According to a recent monthly report of the International Energy Agency (IEA), the fall in the crude oil supply at the global market has reduced inventories in some areas.
Global supply of crude oil declined 120 kbpd in March 2013 because of a fall in OPEC output on the back of disruptions in Nigeria, Libya and Iraq and against a backdrop of seasonally weaker second-quarter refiner demand. OPEC’s crude oil output was down 140 kbpd to 30.44 mn bpd.
The report shows that even the non-OPEC supply has likely come off its high levels of Dec 2012 quarter in the March 2013 quarter by around 240 kpbd to 54 mn bpd.
For the year as a whole, the non-OPEC supply is expected to average at 54.4 mn bpd or a rise of 1.1 mbpd from 2012.

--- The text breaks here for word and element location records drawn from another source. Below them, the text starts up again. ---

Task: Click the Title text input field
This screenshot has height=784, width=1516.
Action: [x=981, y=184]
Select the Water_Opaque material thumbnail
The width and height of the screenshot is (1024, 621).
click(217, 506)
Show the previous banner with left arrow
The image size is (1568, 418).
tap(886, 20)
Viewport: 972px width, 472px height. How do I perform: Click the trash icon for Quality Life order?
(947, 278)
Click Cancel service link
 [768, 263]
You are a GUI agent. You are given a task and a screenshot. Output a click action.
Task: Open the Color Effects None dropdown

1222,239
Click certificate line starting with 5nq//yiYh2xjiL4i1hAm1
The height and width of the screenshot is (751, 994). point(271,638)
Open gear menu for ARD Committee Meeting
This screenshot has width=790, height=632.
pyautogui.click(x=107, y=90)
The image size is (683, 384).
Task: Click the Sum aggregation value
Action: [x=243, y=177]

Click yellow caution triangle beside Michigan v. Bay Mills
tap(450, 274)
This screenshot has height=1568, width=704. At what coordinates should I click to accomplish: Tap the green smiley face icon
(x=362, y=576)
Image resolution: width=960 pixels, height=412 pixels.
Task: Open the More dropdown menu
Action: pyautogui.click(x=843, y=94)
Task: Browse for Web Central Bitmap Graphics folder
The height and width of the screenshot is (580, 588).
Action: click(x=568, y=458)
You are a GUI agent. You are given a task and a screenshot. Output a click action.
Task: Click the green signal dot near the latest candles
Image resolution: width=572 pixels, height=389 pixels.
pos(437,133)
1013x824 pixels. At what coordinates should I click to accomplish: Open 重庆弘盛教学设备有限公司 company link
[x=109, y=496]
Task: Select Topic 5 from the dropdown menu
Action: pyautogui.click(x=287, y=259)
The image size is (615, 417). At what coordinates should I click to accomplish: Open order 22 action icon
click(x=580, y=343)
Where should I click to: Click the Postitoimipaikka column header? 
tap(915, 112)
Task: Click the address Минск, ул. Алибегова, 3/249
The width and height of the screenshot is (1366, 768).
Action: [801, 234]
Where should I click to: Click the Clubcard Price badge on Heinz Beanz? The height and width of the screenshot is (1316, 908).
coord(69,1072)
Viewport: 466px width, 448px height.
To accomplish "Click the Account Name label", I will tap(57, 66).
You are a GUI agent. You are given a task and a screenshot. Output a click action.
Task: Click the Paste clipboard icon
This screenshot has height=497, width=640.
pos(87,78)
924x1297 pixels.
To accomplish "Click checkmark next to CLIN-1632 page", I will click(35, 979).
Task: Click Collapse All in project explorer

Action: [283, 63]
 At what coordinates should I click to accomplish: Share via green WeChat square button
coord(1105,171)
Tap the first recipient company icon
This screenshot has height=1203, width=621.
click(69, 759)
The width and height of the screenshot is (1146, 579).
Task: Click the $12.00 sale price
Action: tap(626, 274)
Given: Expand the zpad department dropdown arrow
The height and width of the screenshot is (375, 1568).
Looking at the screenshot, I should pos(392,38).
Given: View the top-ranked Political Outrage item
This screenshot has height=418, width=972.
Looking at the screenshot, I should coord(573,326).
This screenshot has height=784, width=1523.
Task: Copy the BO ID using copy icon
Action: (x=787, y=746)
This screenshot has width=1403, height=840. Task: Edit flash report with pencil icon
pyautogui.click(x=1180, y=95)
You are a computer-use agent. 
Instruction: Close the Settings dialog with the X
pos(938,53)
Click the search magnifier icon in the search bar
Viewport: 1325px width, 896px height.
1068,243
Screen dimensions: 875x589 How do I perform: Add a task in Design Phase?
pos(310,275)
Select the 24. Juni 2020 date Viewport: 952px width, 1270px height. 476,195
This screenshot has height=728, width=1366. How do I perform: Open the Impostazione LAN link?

The OECD industry oil stocks contracted 32.9 million barrels to stand at 2,664 million barrels by end-February because of reduced oil supply.
Product stocks led the draw, falling by 29 million barrels on reduced refining output, and by end-February covered 31.1 days of demand, 0.2 day less than a month earlier, mentioned the report.
In the report, the IEA maintained its forecast of global demand growth for 2013 at 795 kbpd, to 90.6 mbpd. It expects OECD demand to fall an aggregate 480 kbpd, led by a 340 kbpd decline in Europe, while non-OECD demand to grow by 1.28 mn bpd in 2013.